### TRY IT
Restate the entries below without a single change.

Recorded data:
■ ■ ■ ■ ■

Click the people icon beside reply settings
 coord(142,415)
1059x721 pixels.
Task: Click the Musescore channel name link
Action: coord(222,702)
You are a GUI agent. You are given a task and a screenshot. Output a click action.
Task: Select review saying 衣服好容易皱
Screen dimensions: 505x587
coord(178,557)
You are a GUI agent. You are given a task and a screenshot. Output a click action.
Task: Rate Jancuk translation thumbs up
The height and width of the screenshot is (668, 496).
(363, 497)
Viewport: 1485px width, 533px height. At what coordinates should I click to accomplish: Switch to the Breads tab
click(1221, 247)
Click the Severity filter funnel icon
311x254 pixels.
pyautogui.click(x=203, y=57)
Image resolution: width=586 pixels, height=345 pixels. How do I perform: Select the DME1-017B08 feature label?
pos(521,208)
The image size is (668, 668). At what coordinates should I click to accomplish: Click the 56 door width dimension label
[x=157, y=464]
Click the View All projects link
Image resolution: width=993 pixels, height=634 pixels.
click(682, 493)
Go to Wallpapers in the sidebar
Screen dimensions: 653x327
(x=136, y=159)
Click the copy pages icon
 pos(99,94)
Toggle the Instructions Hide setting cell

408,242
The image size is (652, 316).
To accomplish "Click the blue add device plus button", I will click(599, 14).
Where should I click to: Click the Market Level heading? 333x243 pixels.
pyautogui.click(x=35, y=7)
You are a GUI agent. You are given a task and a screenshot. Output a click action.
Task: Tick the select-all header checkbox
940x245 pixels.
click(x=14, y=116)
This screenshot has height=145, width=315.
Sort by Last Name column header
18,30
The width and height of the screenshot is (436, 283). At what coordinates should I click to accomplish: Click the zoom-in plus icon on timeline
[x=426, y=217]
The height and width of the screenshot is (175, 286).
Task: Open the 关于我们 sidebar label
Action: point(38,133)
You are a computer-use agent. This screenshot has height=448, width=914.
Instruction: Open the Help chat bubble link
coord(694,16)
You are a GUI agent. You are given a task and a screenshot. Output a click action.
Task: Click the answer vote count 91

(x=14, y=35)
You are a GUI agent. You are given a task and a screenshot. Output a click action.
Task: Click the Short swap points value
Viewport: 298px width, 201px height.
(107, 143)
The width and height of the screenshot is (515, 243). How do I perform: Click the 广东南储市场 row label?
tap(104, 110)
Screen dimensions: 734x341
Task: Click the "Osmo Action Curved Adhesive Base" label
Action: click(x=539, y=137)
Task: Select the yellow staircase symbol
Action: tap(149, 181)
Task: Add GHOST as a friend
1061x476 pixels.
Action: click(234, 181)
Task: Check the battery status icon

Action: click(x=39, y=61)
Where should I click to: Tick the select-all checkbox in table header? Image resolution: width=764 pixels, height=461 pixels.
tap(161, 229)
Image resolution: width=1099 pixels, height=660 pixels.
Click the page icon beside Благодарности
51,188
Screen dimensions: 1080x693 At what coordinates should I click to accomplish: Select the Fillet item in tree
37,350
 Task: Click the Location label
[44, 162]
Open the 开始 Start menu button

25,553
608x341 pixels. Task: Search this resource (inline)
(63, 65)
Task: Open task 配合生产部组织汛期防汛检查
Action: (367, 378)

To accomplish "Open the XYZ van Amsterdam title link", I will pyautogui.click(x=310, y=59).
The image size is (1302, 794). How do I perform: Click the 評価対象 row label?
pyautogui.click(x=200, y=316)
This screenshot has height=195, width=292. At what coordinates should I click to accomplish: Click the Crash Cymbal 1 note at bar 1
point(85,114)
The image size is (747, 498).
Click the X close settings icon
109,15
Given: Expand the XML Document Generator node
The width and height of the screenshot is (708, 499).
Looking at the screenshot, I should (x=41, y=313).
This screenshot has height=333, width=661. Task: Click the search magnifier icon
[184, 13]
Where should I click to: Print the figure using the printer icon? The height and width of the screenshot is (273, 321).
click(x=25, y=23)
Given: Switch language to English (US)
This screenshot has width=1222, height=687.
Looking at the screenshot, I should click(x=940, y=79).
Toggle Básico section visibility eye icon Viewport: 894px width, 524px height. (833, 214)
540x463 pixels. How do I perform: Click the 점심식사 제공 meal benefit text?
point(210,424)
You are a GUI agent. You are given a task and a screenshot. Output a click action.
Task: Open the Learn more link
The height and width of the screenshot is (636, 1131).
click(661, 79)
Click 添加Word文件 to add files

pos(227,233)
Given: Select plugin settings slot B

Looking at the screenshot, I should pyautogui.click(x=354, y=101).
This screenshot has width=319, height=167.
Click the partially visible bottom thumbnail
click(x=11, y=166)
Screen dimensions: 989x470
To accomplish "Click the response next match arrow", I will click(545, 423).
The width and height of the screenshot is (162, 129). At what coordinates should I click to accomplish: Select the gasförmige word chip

■ ■ ■ ■ ■

### EXPECTED ANSWER
Click the people icon beside reply settings
 coord(142,415)
1059x721 pixels.
Task: Click the Musescore channel name link
Action: coord(222,702)
You are a GUI agent. You are given a task and a screenshot. Output a click action.
Task: Select review saying 衣服好容易皱
Screen dimensions: 505x587
coord(178,557)
You are a GUI agent. You are given a task and a screenshot. Output a click action.
Task: Rate Jancuk translation thumbs up
The height and width of the screenshot is (668, 496).
(363, 497)
Viewport: 1485px width, 533px height. At what coordinates should I click to accomplish: Switch to the Breads tab
click(1221, 247)
Click the Severity filter funnel icon
311x254 pixels.
pyautogui.click(x=203, y=57)
Image resolution: width=586 pixels, height=345 pixels. How do I perform: Select the DME1-017B08 feature label?
pos(521,208)
The image size is (668, 668). At what coordinates should I click to accomplish: Click the 56 door width dimension label
[x=157, y=464]
Click the View All projects link
Image resolution: width=993 pixels, height=634 pixels.
click(682, 493)
Go to Wallpapers in the sidebar
Screen dimensions: 653x327
(x=136, y=159)
Click the copy pages icon
 pos(99,94)
Toggle the Instructions Hide setting cell

408,242
The image size is (652, 316).
To accomplish "Click the blue add device plus button", I will click(599, 14).
Where should I click to: Click the Market Level heading? 333x243 pixels.
pyautogui.click(x=35, y=7)
You are a GUI agent. You are given a task and a screenshot. Output a click action.
Task: Tick the select-all header checkbox
940x245 pixels.
click(x=14, y=116)
This screenshot has height=145, width=315.
Sort by Last Name column header
18,30
The width and height of the screenshot is (436, 283). At what coordinates should I click to accomplish: Click the zoom-in plus icon on timeline
[x=426, y=217]
The height and width of the screenshot is (175, 286).
Task: Open the 关于我们 sidebar label
Action: point(38,133)
You are a computer-use agent. This screenshot has height=448, width=914.
Instruction: Open the Help chat bubble link
coord(694,16)
You are a GUI agent. You are given a task and a screenshot. Output a click action.
Task: Click the answer vote count 91

(x=14, y=35)
You are a GUI agent. You are given a task and a screenshot. Output a click action.
Task: Click the Short swap points value
Viewport: 298px width, 201px height.
(107, 143)
The width and height of the screenshot is (515, 243). How do I perform: Click the 广东南储市场 row label?
tap(104, 110)
Screen dimensions: 734x341
Task: Click the "Osmo Action Curved Adhesive Base" label
Action: click(x=539, y=137)
Task: Select the yellow staircase symbol
Action: tap(149, 181)
Task: Add GHOST as a friend
1061x476 pixels.
Action: click(234, 181)
Task: Check the battery status icon

Action: click(x=39, y=61)
Where should I click to: Tick the select-all checkbox in table header? Image resolution: width=764 pixels, height=461 pixels.
tap(161, 229)
Image resolution: width=1099 pixels, height=660 pixels.
Click the page icon beside Благодарности
51,188
Screen dimensions: 1080x693 At what coordinates should I click to accomplish: Select the Fillet item in tree
37,350
 Task: Click the Location label
[44, 162]
Open the 开始 Start menu button

25,553
608x341 pixels. Task: Search this resource (inline)
(63, 65)
Task: Open task 配合生产部组织汛期防汛检查
Action: (367, 378)

To accomplish "Open the XYZ van Amsterdam title link", I will pyautogui.click(x=310, y=59).
The image size is (1302, 794). How do I perform: Click the 評価対象 row label?
pyautogui.click(x=200, y=316)
This screenshot has height=195, width=292. At what coordinates should I click to accomplish: Click the Crash Cymbal 1 note at bar 1
point(85,114)
The image size is (747, 498).
Click the X close settings icon
109,15
Given: Expand the XML Document Generator node
The width and height of the screenshot is (708, 499).
Looking at the screenshot, I should (x=41, y=313).
This screenshot has height=333, width=661. Task: Click the search magnifier icon
[184, 13]
Where should I click to: Print the figure using the printer icon? The height and width of the screenshot is (273, 321).
click(x=25, y=23)
Given: Switch language to English (US)
This screenshot has width=1222, height=687.
Looking at the screenshot, I should click(x=940, y=79).
Toggle Básico section visibility eye icon Viewport: 894px width, 524px height. (833, 214)
540x463 pixels. How do I perform: Click the 점심식사 제공 meal benefit text?
point(210,424)
You are a GUI agent. You are given a task and a screenshot. Output a click action.
Task: Open the Learn more link
The height and width of the screenshot is (636, 1131).
click(661, 79)
Click 添加Word文件 to add files

pos(227,233)
Given: Select plugin settings slot B

Looking at the screenshot, I should pyautogui.click(x=354, y=101).
This screenshot has width=319, height=167.
Click the partially visible bottom thumbnail
click(x=11, y=166)
Screen dimensions: 989x470
To accomplish "Click the response next match arrow", I will click(545, 423).
The width and height of the screenshot is (162, 129). At what coordinates should I click to accomplish: Select the gasförmige word chip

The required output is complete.